EXERCISE INPUTS:
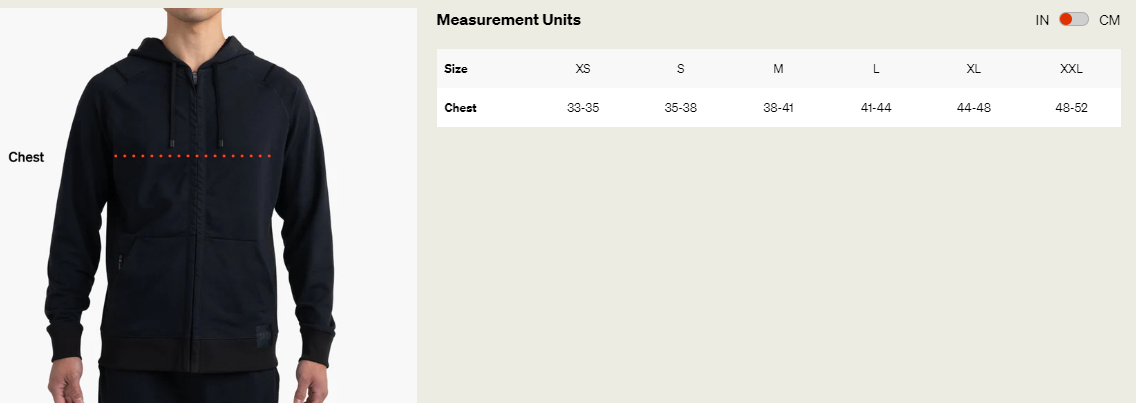The height and width of the screenshot is (403, 1136).
Task: Click the 48-52 chest measurement cell
Action: (1071, 108)
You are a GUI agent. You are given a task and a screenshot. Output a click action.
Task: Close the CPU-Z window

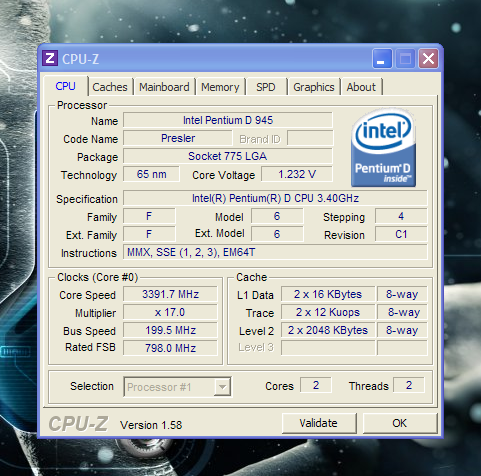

YOUR GOAL: Please copy all of the data above word for word, leaving out the pictures.

COMPLETE ANSWER:
The height and width of the screenshot is (403, 1136).
Task: Click the 48-52 chest measurement cell
Action: (1071, 108)
You are a GUI agent. You are given a task and a screenshot. Output a click action.
Task: Close the CPU-Z window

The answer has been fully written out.